Anthony Martial turned in Ashley Young’s cross-shot to equalise before drilling a 15-yard shot past Chelsea goalkeeper Kepa Arrizabalaga to put United ahead. However, Barkley grabbed a point for the hosts when he turned home a David Luiz header that had hit the post.
As the game entered stoppage time, everything had seemed so orderly. José Mourinho had kept to his word not to over-celebrate if his team were winning and, in fairness, Chelsea fans had shown no appetite to hound him in the way that had happened on his previous visits back to his old club. But then, in the sixth minute of added time, the moment when everything had changed when Mourinho lost the plot and a confrontation in the tunnel that made it shake because of the number of people who were involved.
Mourinho was clearly provoked by the fist-pumping manner in which Marco Ianni, from Chelsea’s coaching staff, celebrated Ross Barkley’s late equaliser directly in front of him and until the stewards intervened, the Manchester United manager looked like he would happily throttle his antagonist. The Football Association is likely to want an explanation and, in the circumstances, it was almost a surprise Mourinho calmed down quickly enough to shake Maurizio Sarri’s hand at the final whistle shortly afterwards.
He was clearly enraged and was holding up his three fingers, signifying the number of league championships he won, in the direction of the Chelsea supporters who were baiting him as he made his way off the pitch.
Mourinho had lost all three of his previous matches here as United’s manager, with a combined score of 6-0, and that there was certainly the first sense of deja vu when Antonio Rüdiger headed Chelsea into the lead 20 minutes into a first half when Chelsea always seemed comfortable.
After the interval, however, it must have been startling for Sarri to see the way his team lost their way and perhaps, for the first time, we saw the hard evidence why Chelsea’s manager has been saying since the start of the season that his team are not equipped to sustain a title challenge.
Instead, it was United who took control with two goals from a renascent Anthony Martial and a second-half display that – until the late, dramatic twist – was probably summed by Mourinho stepping on the pitch to give the Frenchman a congratulatory slap on the back for chasing down an opponent.

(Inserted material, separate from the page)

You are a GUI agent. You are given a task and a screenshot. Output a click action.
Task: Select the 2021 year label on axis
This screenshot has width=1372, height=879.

Plainly there are still imperfections and it will not be lost on Mourinho that his team have kept one clean sheet all season. In his first spell as Chelsea manager, Mourinho once went through an entire league season with his team conceding 15 goals. They have sieved that many this season before the leaves have even dropped from the trees and, throughout his reign as a whole, that is 20 times United have let one in from a set play – one every four games. Rüdiger’s goal came from nothing more elementary than a standard corner routine: the cross delivered by Willian, a splendid demonstration from Paul Pogba of how to lose a man inside the penalty area and, finally, the decisive header, eight yards out, to plant the ball past David de Gea.

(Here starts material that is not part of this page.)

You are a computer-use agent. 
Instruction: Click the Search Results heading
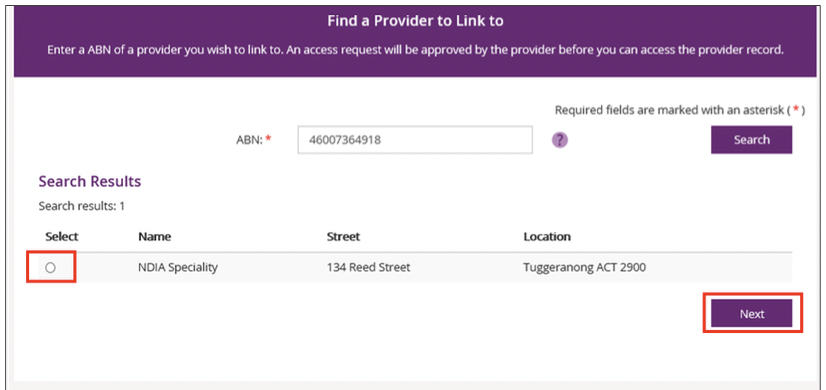click(90, 181)
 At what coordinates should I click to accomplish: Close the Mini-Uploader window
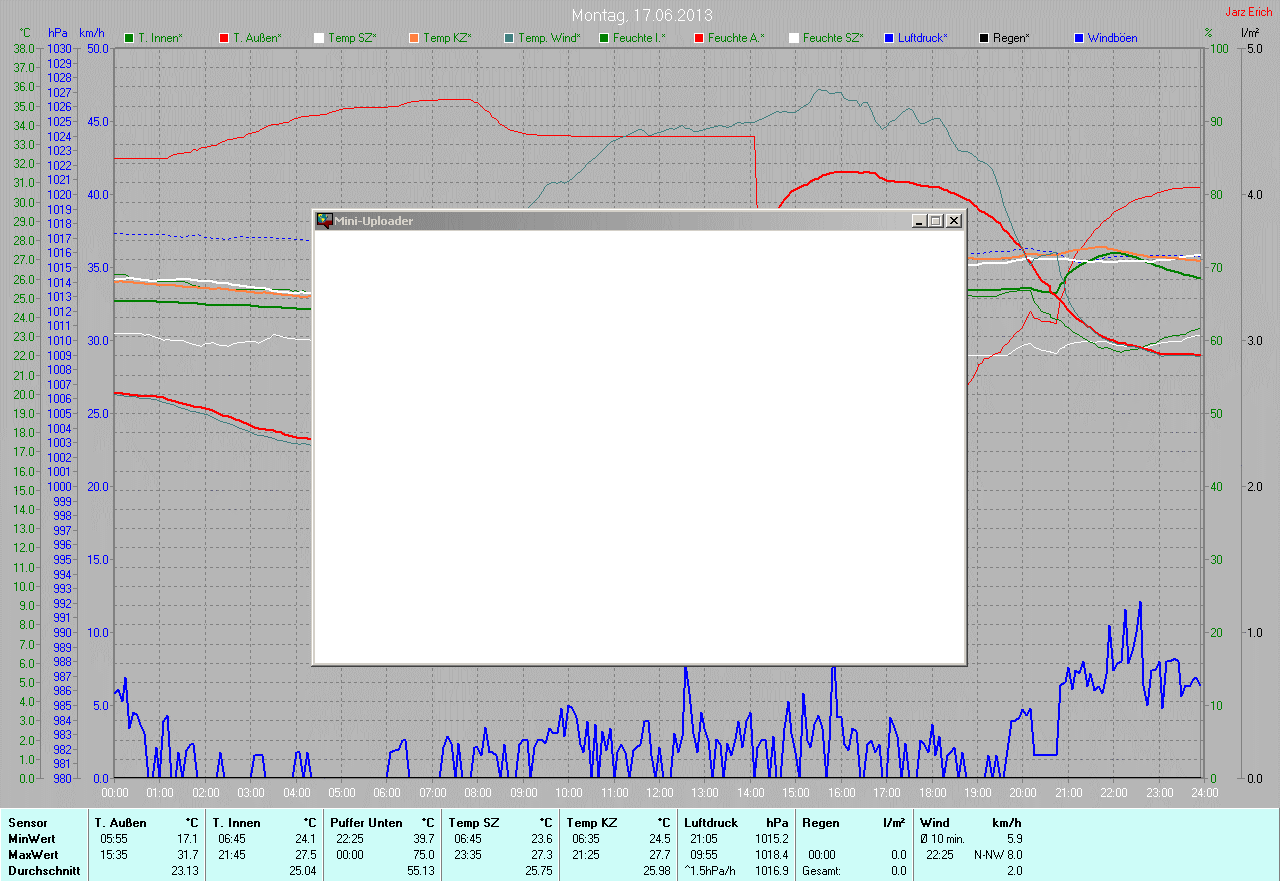954,221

United were so poor in the first half it came as a jolt when they dragged themselves out of this mediocrity to equalise nine minutes into the second half. Chelsea had scarcely been threatened before that point but Marcos Alonso made the curious decision of lying motionless in the penalty area – presumably hoping the referee, Mike Dean, might stop play – because of some kind of apparent injury that noticeably did not appear to affect him in the slightest for the remainder of the game.
Chelsea could have done with all their defenders on their feet in the face of a sudden flurry of attacking. Kepa Arrizabalaga kept out Juan Mata’s shot but Chelsea never properly cleared their lines and when Ashley Young had a go from the other side the ball took slight deflections off Jorginho and Rashford before reaching Martial, who fired in emphatically.
Martial’s second goal was an even better finish but Chelsea still found a way back. David Luiz’s header came back off the post, De Gea saved from Rüdiger and Barkley put in the rebound to spark the chaotic scenes by the dugouts.